BARBARAELLEN PHOTO | Puppies saved from Grand Bahama will soon be available for adoption at Kent Animal Shelter.
There’s nothing cuter than a yard full of puppies. And when they’re puppies saved from a dismal future, their big eyes and wagging tails seem even sweeter.
Kent Animal Shelter in Calverton is taking part in ‘Operation Puppy Lift,’ a program started by the Humane Society of Grand Bahama.
The northernmost island of the Bahamas, Grand Bahama has population issues with stray dogs and only one animal shelter to deal with the problem. Around 1,200 animals are taken in per year at the shelter, Kent executive director Pam Green said. Overcrowding leads to a high euthanasia rate.
To help save the puppies, HSGB started “Operation Puppy Lift,” in which the organization joins together with no-kill shelters in the U.S. to take in the needy pups. Kent welcomed 15 new puppies Wednesday who were flown in from the tropics.
The strays traveled on a private charter from Grand Bahama to Florida, and then went on a commercial airplane to JFK airport in New York where the shelter workers picked them up. HSGB paid for the transportation through its own funding and the puppies are solely in the shelter’s care now.
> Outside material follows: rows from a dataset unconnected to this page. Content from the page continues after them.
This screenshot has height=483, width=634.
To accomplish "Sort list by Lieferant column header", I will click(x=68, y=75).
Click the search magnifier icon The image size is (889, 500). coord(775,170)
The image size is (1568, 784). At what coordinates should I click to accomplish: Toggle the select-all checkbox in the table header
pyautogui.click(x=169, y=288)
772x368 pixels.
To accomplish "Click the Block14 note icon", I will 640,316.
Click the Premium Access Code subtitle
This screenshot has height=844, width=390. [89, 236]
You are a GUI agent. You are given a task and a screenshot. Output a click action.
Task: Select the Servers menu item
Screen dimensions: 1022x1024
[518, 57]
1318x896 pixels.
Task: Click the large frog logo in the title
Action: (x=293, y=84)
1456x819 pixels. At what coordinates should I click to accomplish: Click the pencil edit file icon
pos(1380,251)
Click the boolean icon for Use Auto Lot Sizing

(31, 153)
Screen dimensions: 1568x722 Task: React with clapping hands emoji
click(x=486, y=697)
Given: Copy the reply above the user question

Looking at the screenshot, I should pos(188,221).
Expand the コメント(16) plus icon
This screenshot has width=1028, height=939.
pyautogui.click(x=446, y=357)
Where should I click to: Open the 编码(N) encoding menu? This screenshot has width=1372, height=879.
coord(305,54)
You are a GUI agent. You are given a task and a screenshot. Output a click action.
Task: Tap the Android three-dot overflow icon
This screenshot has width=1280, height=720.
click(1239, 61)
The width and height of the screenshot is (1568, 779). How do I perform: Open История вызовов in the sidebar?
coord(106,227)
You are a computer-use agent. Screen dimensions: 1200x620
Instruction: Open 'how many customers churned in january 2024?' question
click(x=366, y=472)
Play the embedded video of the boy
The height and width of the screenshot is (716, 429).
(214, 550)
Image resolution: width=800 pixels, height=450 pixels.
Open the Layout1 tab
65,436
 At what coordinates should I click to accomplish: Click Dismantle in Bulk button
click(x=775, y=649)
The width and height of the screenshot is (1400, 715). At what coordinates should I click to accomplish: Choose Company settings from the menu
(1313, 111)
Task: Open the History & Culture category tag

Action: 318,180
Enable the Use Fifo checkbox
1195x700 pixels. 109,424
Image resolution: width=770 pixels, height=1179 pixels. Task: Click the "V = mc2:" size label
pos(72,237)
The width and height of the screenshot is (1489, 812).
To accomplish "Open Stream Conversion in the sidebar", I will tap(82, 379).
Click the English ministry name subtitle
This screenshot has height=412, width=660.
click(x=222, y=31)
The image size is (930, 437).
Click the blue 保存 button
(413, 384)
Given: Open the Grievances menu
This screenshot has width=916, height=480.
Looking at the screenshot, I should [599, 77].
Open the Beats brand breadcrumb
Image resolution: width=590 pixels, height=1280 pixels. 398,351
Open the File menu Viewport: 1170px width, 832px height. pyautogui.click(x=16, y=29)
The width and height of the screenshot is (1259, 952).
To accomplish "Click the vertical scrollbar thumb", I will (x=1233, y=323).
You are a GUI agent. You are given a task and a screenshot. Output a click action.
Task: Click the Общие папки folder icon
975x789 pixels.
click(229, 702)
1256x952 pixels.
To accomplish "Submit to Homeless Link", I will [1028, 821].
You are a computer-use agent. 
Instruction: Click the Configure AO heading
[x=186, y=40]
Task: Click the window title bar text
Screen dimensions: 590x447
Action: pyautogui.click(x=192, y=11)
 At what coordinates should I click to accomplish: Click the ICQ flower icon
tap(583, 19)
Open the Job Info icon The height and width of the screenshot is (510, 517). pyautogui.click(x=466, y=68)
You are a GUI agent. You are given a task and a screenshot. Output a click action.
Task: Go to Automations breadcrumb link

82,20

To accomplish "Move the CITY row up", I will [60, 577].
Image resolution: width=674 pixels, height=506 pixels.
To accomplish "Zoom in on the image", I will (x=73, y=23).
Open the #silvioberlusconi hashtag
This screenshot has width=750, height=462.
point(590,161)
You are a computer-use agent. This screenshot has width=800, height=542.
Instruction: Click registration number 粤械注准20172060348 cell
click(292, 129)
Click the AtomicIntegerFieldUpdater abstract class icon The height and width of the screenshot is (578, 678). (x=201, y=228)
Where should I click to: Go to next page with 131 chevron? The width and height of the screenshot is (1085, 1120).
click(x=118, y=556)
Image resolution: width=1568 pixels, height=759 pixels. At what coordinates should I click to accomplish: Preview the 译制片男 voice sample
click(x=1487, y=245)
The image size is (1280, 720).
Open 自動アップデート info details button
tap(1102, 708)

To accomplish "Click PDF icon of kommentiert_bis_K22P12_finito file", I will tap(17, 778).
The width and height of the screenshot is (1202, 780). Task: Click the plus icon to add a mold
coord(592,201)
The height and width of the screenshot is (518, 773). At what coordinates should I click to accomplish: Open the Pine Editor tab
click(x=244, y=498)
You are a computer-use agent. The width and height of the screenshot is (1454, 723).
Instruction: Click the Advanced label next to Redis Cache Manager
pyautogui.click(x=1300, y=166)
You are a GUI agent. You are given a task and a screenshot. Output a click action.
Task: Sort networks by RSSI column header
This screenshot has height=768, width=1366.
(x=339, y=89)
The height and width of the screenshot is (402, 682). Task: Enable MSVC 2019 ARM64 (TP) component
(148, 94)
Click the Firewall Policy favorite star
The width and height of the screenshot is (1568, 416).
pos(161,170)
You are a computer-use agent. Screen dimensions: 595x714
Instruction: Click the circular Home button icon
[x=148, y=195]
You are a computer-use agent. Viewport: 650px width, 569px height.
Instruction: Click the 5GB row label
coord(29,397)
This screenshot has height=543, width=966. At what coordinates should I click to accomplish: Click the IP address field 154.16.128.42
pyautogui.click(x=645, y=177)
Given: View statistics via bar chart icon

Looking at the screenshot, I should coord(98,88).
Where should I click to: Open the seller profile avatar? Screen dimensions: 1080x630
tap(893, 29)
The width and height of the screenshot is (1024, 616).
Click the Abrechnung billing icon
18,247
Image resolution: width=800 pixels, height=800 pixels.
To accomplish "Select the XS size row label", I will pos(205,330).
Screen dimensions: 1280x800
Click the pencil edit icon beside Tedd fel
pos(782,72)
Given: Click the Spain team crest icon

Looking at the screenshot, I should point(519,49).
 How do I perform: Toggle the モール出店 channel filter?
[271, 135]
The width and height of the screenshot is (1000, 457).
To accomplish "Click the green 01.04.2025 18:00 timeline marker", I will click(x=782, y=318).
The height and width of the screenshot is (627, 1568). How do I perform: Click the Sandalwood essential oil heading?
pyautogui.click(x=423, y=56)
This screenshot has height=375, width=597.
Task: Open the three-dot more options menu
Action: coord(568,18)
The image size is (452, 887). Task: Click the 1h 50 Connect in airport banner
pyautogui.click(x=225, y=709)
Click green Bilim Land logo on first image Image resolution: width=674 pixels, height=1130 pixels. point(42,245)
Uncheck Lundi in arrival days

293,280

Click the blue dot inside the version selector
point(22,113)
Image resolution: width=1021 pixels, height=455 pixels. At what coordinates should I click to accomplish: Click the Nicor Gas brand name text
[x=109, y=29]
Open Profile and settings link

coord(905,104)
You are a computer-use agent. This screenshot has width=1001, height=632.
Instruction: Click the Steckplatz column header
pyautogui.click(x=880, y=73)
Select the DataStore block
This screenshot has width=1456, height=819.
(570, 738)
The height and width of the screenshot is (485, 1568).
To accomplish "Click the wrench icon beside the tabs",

Kent became involved in the program when office manager Linda MacDonald reached out to a friend who worked with HSGB. Ms. Green said she plans on making this an ongoing partnership.
“It’s such a shame that these little guys are being put to sleep without a chance,” she said as small puppies on leashes ran around her legs. “It’s just a different culture there when dealing with the dogs.”
The dogs are called “potcake puppies,” a local name used to describe the native mixed breeds on the island.
“They’re a mixed breed and look a little collie-ish … they have longer snouts,” Ms. Green said when describing their appearance.
The adorable puppies are all less than a year old, the youngest being four months, and shelter staff members said the dogs will stay a small to medium size into adulthood.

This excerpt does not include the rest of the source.